╭─ MATERIAL PROVIDED

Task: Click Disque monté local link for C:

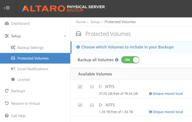Action: [x=167, y=94]
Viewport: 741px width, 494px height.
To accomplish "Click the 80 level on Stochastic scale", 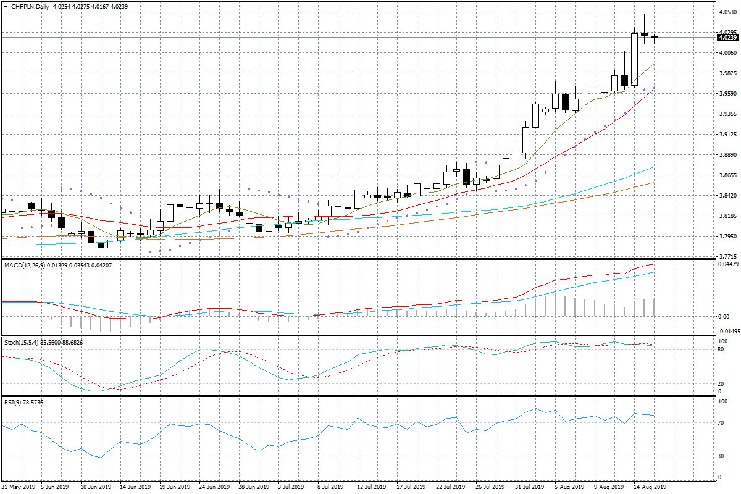I will tap(721, 350).
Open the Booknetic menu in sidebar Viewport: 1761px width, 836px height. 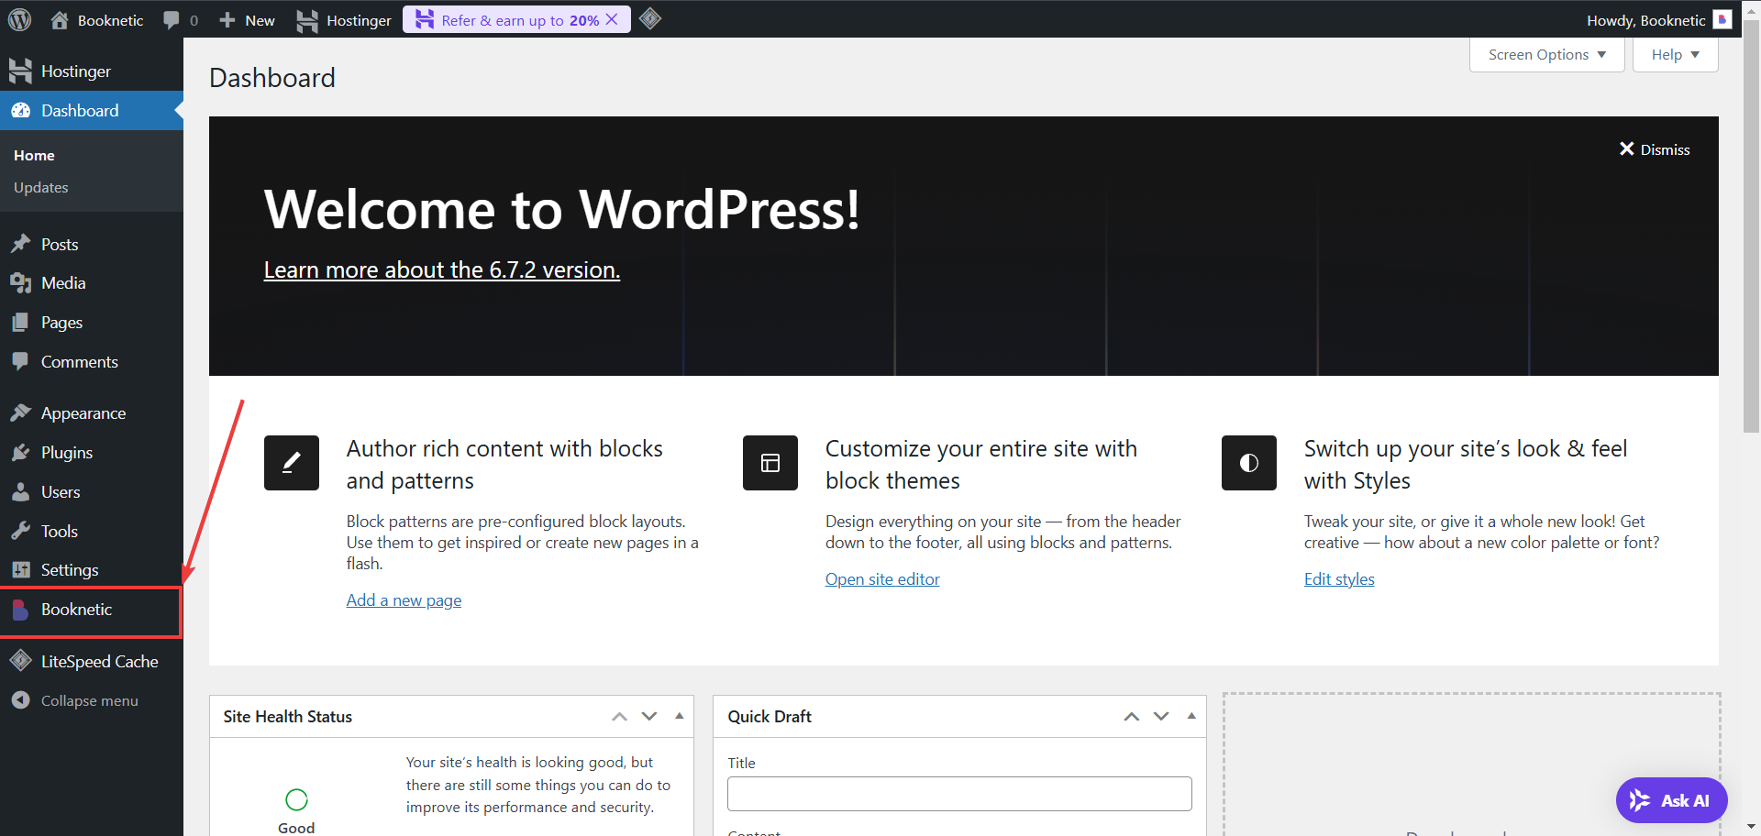pyautogui.click(x=76, y=610)
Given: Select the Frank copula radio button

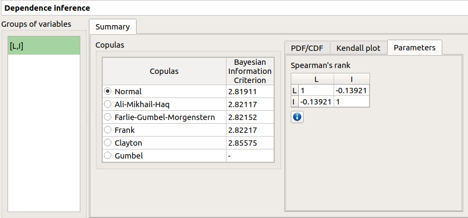Looking at the screenshot, I should [x=108, y=130].
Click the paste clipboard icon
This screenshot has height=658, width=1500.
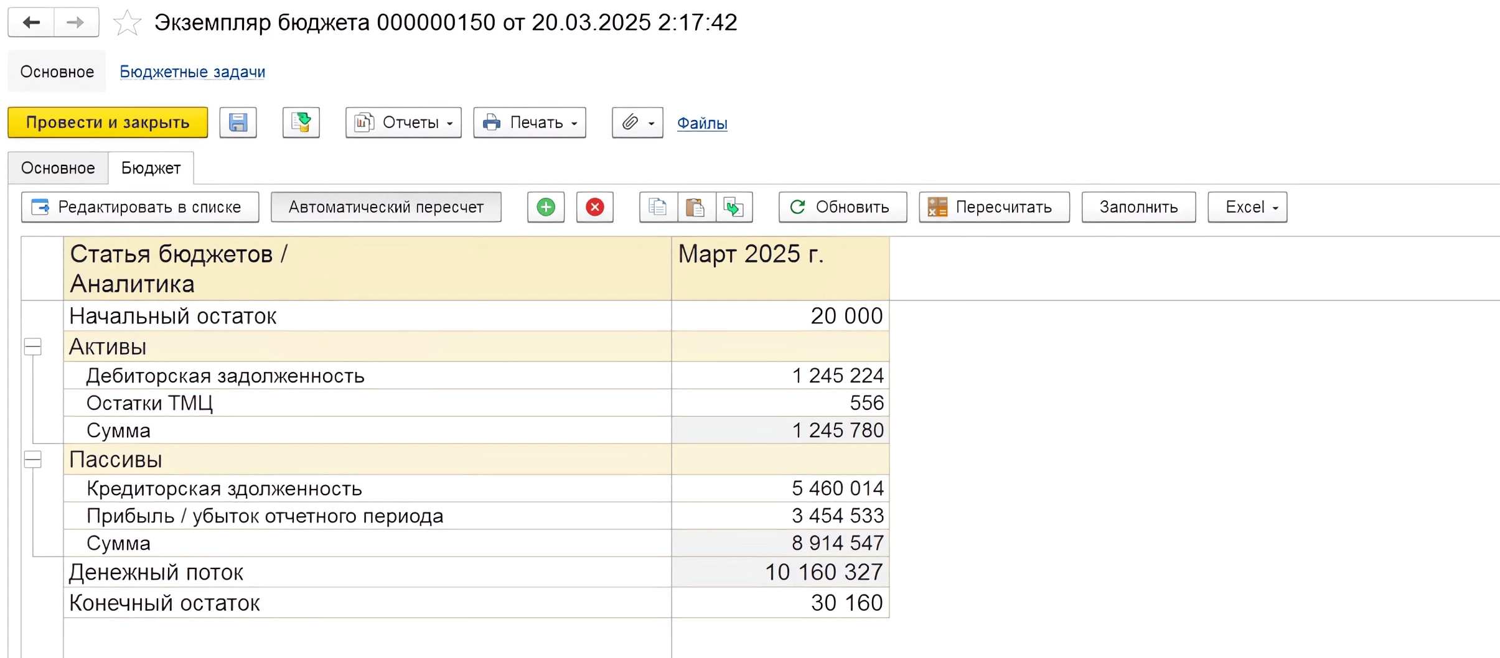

╰─

→ **WHAT YOU HAVE TO DO**: Your task is to set down exactly the lines that run from the line holding "Click the paste clipboard icon" through the close of the entries, including both ends. Pictures stay out.

→ **REPLY**:
Click the paste clipboard icon
This screenshot has height=658, width=1500.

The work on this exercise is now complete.